- _Directive_:
Recast everything from the line containing "Where should I click to: Select" down through the line containing "(x=838, y=130)", both included, as a Markdown table with the columns Row and Line. Give each nonblank line its own numbered row, and leave the pictures out.

- _Records provided_:
— START —

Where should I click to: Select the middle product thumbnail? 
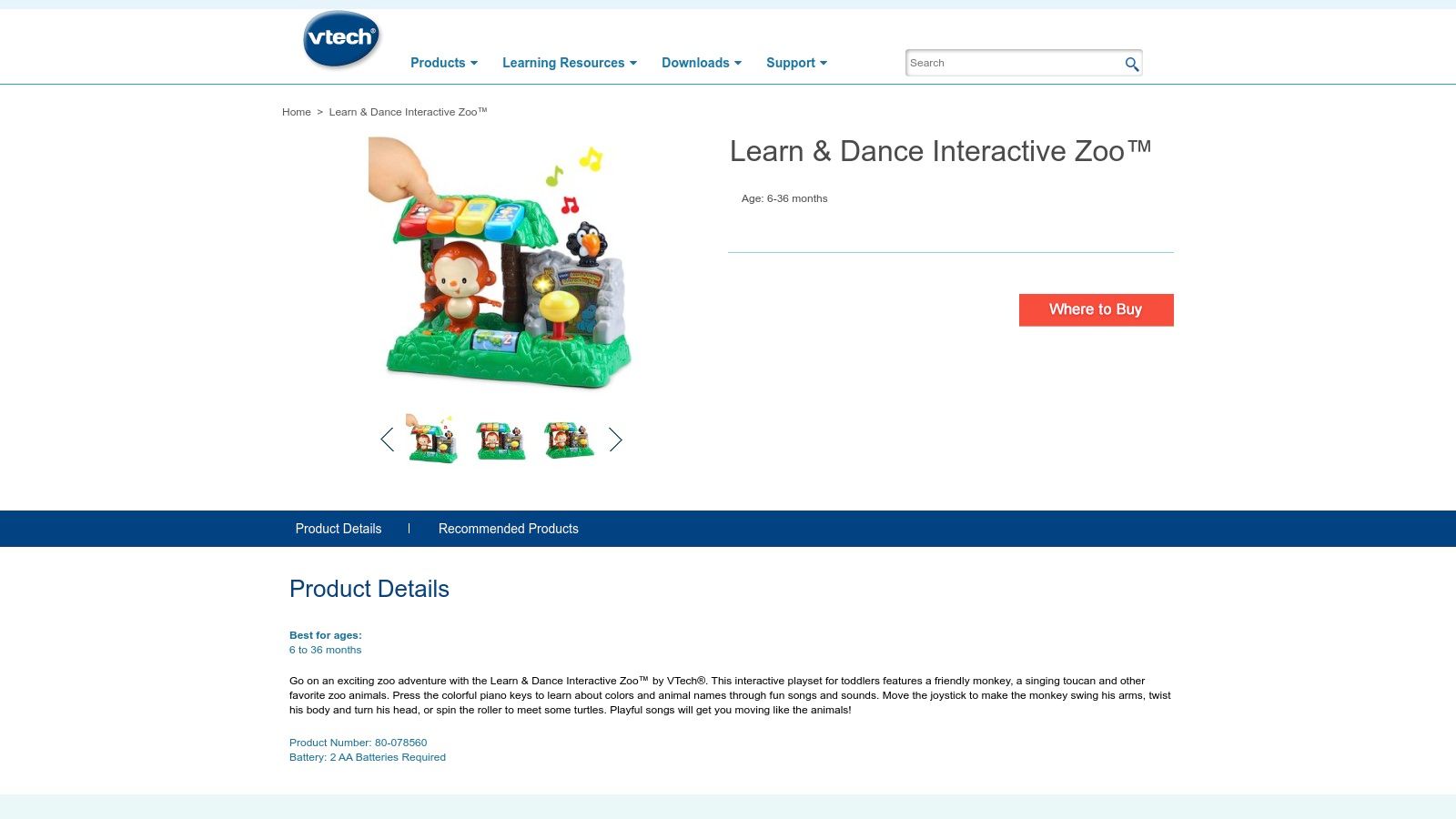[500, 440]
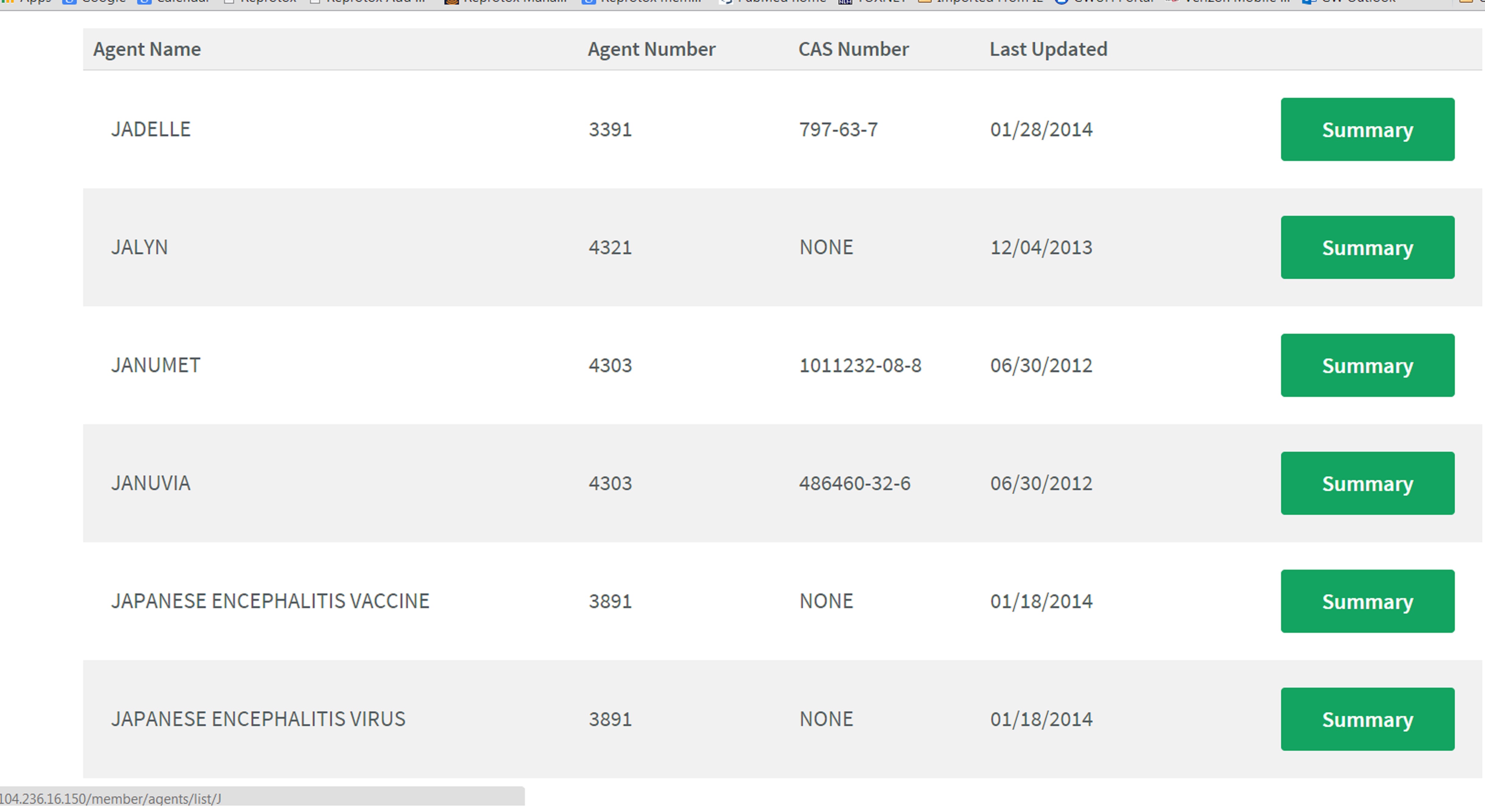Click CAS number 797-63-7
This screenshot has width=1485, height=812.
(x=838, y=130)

— END —
— START —

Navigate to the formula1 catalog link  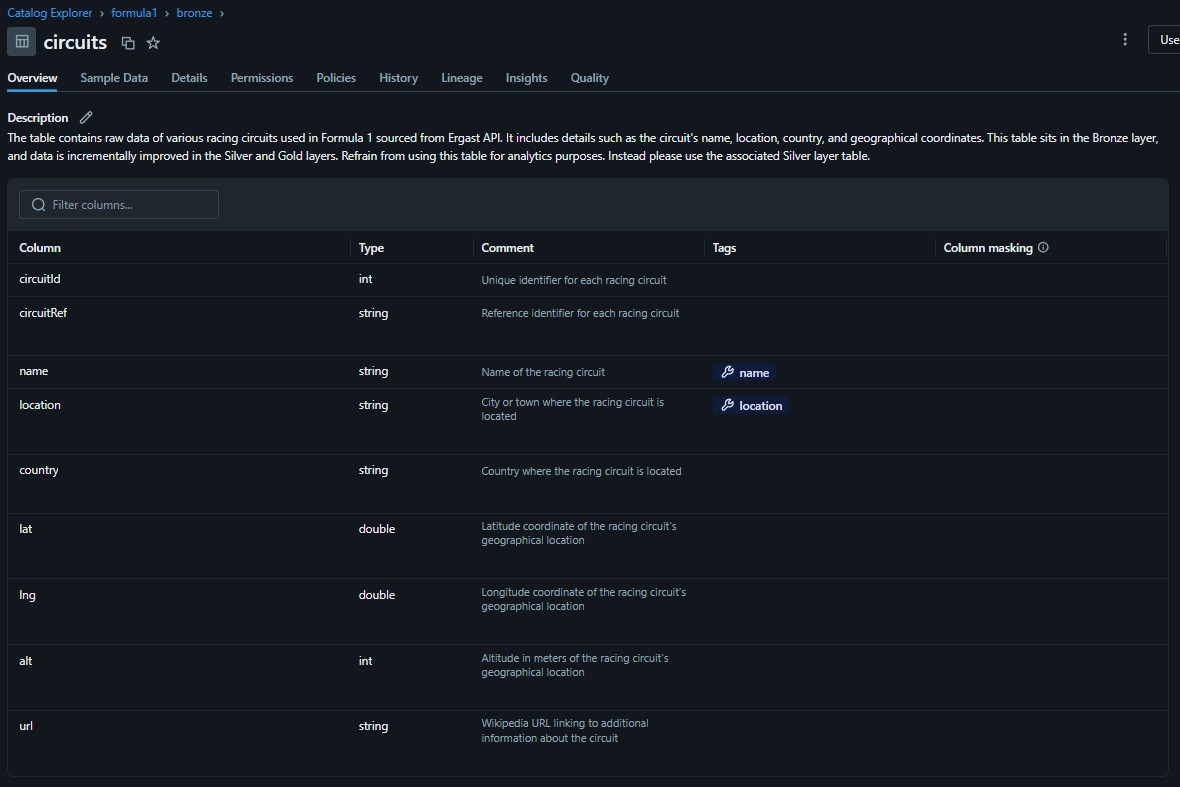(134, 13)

— END —
— START —

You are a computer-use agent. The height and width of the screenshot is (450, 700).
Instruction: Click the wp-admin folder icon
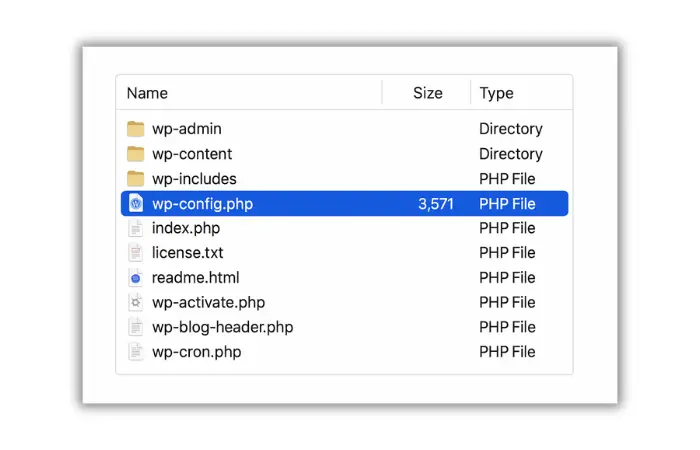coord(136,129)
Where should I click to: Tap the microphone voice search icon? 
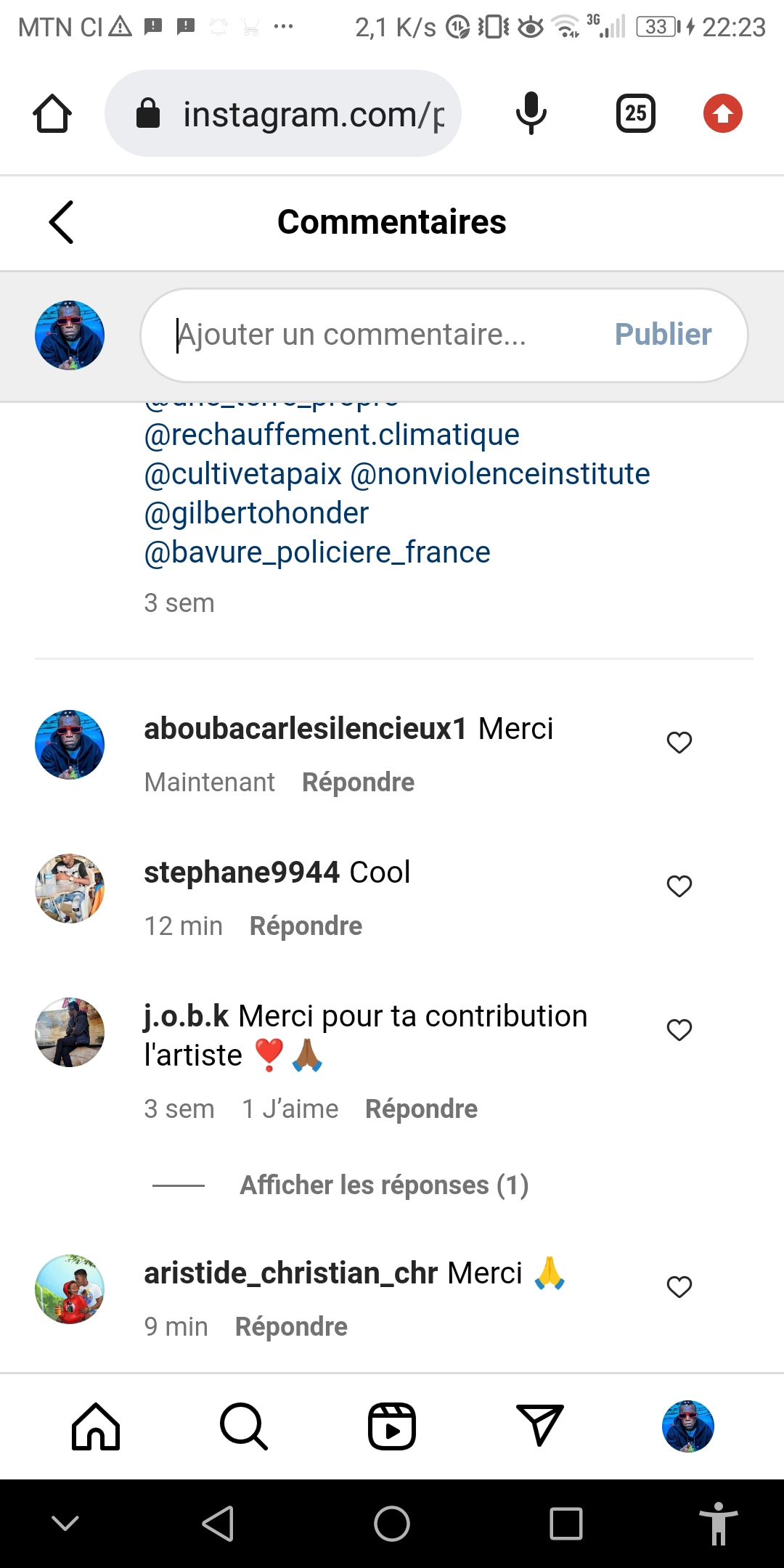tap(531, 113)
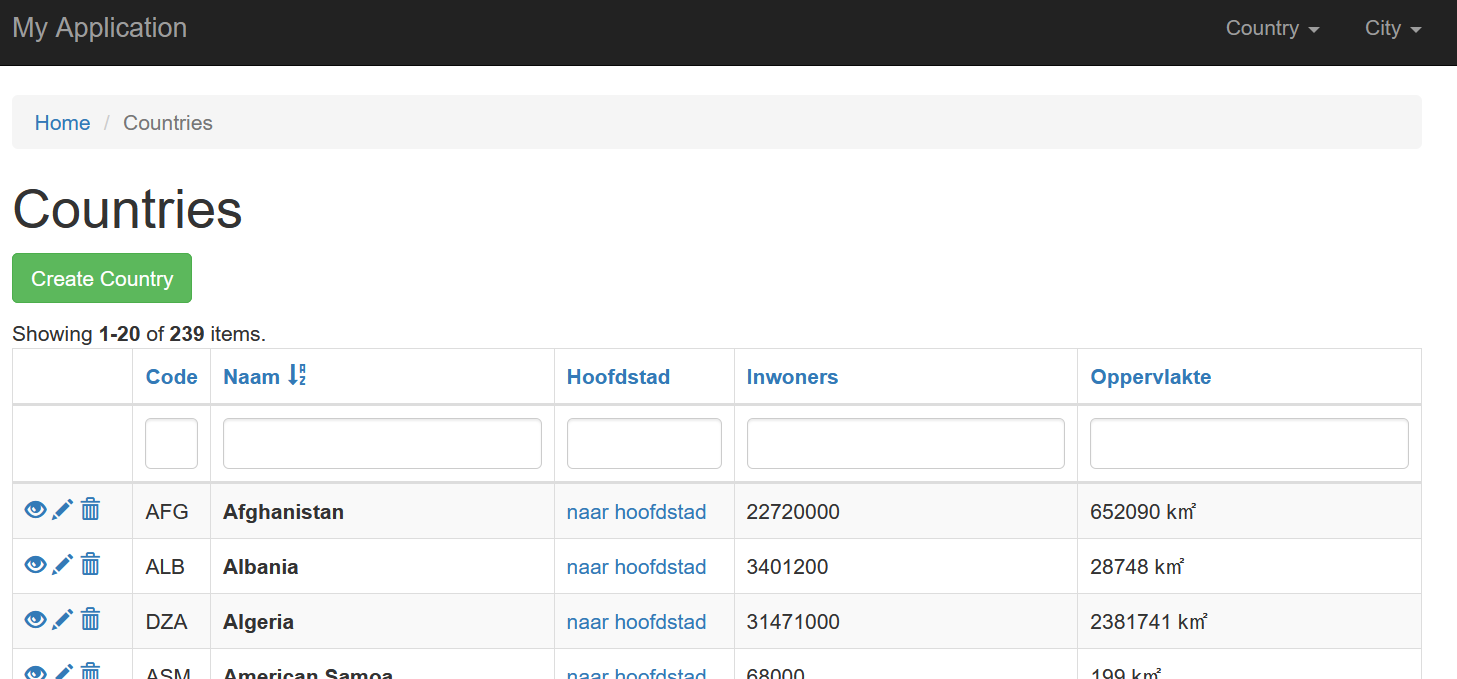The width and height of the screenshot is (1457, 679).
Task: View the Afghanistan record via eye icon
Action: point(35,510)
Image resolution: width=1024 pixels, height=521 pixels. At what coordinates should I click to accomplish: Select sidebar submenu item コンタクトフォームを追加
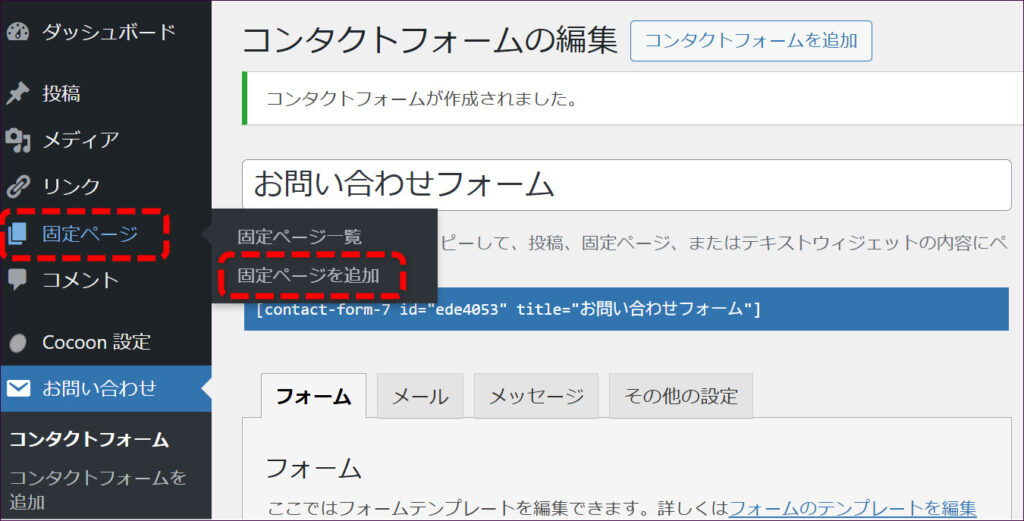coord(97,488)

— END —

- _Complete output_:
| Row | Line |
|---|---|
| 1 | Where should I click to: Select the middle product thumbnail?  |
| 2 | [500, 440] |
| 3 | Click CAS number 797-63-7 |
| 4 | This screenshot has width=1485, height=812. |
| 5 | (x=838, y=130) |